This month has been a tumultuous time for HR professionals. Because of the coronavirus pandemic, many HR leaders have had to abruptly shift focus, from acquiring talent in a tight job market to considering—or even conducting—unexpected reductions in force.
Layoffs are never easy, but layoffs during a pandemic bring up additional anxieties. In a country where health insurance is often tied to employment, both employers and employees are keenly aware that the loss of a job can also mean the end of much-needed health care coverage. To add insult to injury, layoffs themselves pose health risks, ranging from an increased likelihood of stroke to a higher risk of mental illness. In fact, the physical and mental health risks posed by layoffs are so great that experts such as Sandra Sucher, professor of management practice at Harvard Business School, have argued companies have an ethical obligation to help laid-off workers find new jobs.

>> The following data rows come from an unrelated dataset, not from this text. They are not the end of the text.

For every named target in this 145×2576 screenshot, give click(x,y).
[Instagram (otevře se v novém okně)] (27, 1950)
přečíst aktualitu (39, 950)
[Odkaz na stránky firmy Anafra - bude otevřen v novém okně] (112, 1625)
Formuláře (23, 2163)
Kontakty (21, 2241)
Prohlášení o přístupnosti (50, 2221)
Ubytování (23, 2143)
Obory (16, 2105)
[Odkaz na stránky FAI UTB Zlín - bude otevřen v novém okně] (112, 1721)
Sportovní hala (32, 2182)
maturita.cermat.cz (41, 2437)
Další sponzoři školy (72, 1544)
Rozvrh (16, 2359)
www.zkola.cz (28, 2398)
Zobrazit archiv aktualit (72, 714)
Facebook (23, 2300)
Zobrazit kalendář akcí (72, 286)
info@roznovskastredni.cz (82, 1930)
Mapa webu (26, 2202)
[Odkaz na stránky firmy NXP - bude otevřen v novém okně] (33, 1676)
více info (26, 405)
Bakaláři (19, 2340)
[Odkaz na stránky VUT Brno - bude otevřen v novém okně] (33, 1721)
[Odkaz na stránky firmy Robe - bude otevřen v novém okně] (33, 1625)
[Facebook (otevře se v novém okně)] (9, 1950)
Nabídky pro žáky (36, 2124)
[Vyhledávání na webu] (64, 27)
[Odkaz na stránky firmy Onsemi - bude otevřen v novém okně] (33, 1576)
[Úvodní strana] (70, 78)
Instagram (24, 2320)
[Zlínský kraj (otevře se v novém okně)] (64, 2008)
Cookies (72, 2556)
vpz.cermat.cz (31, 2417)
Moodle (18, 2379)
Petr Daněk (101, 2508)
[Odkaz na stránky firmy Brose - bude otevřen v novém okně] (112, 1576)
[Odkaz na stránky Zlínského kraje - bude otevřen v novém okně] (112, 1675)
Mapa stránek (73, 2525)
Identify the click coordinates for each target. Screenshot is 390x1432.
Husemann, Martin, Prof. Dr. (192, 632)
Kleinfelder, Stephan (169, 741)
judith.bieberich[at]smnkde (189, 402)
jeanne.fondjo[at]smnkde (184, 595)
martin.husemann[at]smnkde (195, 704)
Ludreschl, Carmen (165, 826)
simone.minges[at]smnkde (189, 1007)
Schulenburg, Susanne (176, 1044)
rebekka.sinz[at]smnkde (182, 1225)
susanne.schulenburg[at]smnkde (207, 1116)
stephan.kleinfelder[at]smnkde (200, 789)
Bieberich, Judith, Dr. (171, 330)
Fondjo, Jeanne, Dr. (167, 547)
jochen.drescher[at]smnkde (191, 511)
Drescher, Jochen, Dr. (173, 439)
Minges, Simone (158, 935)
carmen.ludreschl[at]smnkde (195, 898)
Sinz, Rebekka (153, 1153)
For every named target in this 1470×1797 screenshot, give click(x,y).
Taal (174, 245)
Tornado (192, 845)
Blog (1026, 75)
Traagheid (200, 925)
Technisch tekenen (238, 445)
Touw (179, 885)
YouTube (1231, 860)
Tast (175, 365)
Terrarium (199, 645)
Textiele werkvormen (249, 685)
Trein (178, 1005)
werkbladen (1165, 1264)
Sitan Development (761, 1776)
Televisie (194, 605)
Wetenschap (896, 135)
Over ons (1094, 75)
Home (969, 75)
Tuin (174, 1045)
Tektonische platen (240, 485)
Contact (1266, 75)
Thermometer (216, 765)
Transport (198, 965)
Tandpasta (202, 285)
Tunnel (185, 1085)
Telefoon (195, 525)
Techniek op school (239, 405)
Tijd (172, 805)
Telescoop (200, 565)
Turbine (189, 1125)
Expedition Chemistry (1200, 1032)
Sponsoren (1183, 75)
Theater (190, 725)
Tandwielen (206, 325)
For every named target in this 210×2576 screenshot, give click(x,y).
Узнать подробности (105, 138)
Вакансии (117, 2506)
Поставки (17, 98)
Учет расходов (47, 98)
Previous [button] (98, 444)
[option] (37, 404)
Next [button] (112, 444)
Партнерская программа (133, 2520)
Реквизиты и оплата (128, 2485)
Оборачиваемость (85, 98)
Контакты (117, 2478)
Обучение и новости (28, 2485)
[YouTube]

Americans seem to agree. More than 4 of 5 Americans (83%) think outplacement services—career transition services that help employees find work following a layoff—should be offered as part of a severance package to every employee who is laid off by their employer. With no mandates in the U.S. for employers to provide such benefits, many Americans do not receive outplacement benefits from their former employers as part of their severance package when they were laid off.
That’s according to Intoo’s Outplacement and the American Workforce Study, conducted online by The Harris Poll on behalf of Intoo in March 2020. We surveyed 2,011 American adults on their thoughts, feelings, and practices concerning layoffs and outplacement. We found a big incongruence between employer practice and the expectations of Americans—a gap that suggests major challenges ahead for HR practitioners tasked with protecting employer brand and workplace morale during workforce reductions.
Most Americans expect career transition support from their former employers in the event of a layoff
- A majority of Americans (85%) think most companies don’t provide enough help to employees when laying them off.
- More than 4 in 5 Americans (83%) think outplacement services should be offered as part of a severance package to every employee who is laid off by their employer
Outplacement benefits have a big impact on Americans’ opinions of employers
- If an employer offered outplacement services to laid-off employees, 83% of Americans say it would improve their opinion of the company.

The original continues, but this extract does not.